The imposition of indirect tax
Sometimes, the government imposes the indirect tax in the form of excise duties, value-added tax, etc. on the businesses. An increase in the indirect tax of the products, the total cost of the producers or the seller increases. Thus, in order to cover the increased cost, the producers charge a high price for their products. It creates inflationary pressure in the economy.
All the factors discussed above are the economic factors which create inflationary pressure in the economy. Apart from these economic factors, there are some non-economic factors which also create inflationary pressure in the economy such as flood and drought. It destroys the crop and hence the supply of agricultural products reduces significantly. And as the supply reduces, the prices increase.
From the above discussion, it is quite clear that there are two major factors which determine inflation in the economy. These factors are the demand for goods and services and the cost of production of goods and services.
Types of inflation
The type of inflation will also help in understanding the impact of inflation on the economy as different types of inflation affect the economy differently. There are four major types of inflation which are discussed below;
1) Creeping or mild inflation: if the prices of the goods and services increase at a rate of 3 percent or less annually, then it is called creeping inflation.
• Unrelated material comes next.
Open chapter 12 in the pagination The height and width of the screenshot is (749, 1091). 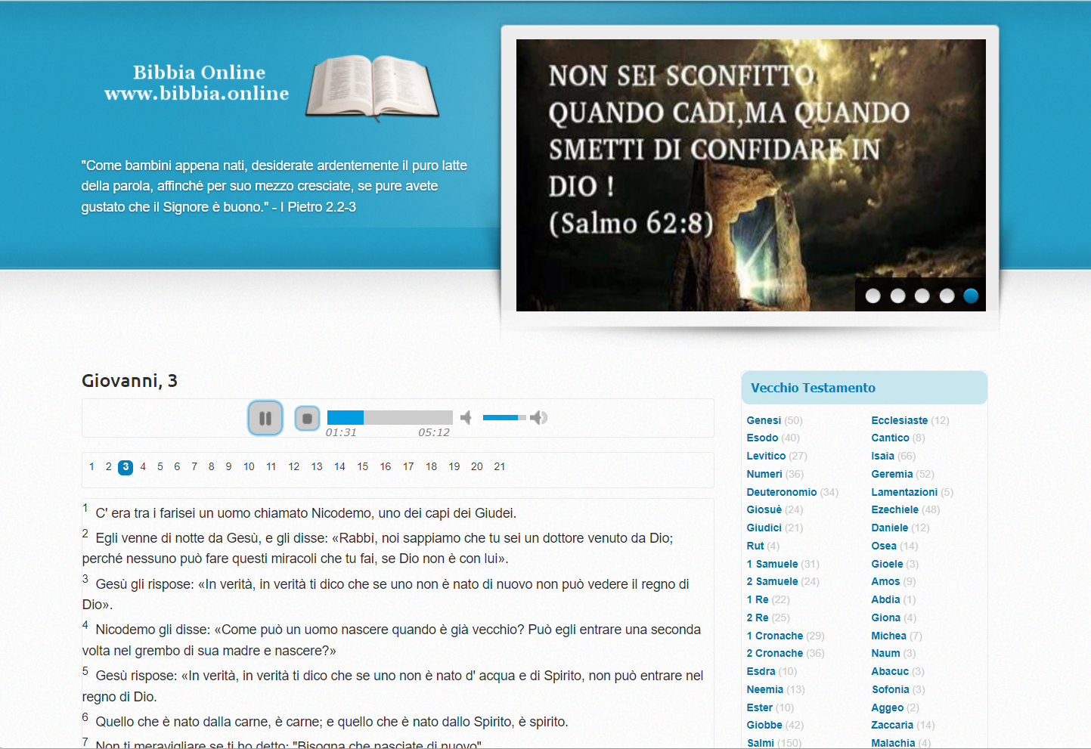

If the prices of the product or services in an economy rise at a rate of 3 percent or less it helps the economy to boost. Creeping inflation benefit economic growth. Mild or creeping inflation creates a perception in the mind of the consumer that the prices of the product will keep on rising and hence they plan to purchase the product and hence demand increases . As demand increases, the suppliers also increase the supply to meet the demand and earn high profit. To increase the supply, they hire more employees to increase production. Thus, the overall economy grows due to creeping inflation.
2) Walking inflation: if the rate of inflation is between 3 to 10 percent, it is called walking inflation. Walking inflation is harmful to the economy because it significantly boosts the economy. People start buying the product today to avoid a much higher price tomorrow. The demands increase significantly and hence supply cannot meet the demand. Thus, the prices of the product become out of reach of most people.
3) Galloping inflation: galloping inflation is said to prevail when inflation rises more than 10 percent. This is a very critical situation for an economy in which money loses value so fast . The income of the people cannot keep up with the prices of the products and services. Due to this, the economy becomes unstable.
4) Hyperinflation: hyperinflation is a very rare situation. In this inflation, the inflation rate increases beyond 50 percent. It makes the economy unstable. Everything in the economy becomes unstable during hyperinflation. Uncertainty prevails everywhere in the economy.
Conclusion
Inflation has a significant impact on the economy. It prevails in the economy when there is a persistent rise in the general price of the products. It affects the growth of the economy positively or negatively. Mild inflation is necessary for the economy which helps the economy to grow and develop. On the other hand, walking, galloping, and hyperinflation are harmful to the economy. There are several factors which lead to inflationary pressure in the economy such as an increase in the demand for the products and cost of production. Population growth, deficit financing, tax reduction, the imposition of indirect tax, etc. also lead to inflationary pressure in the economy.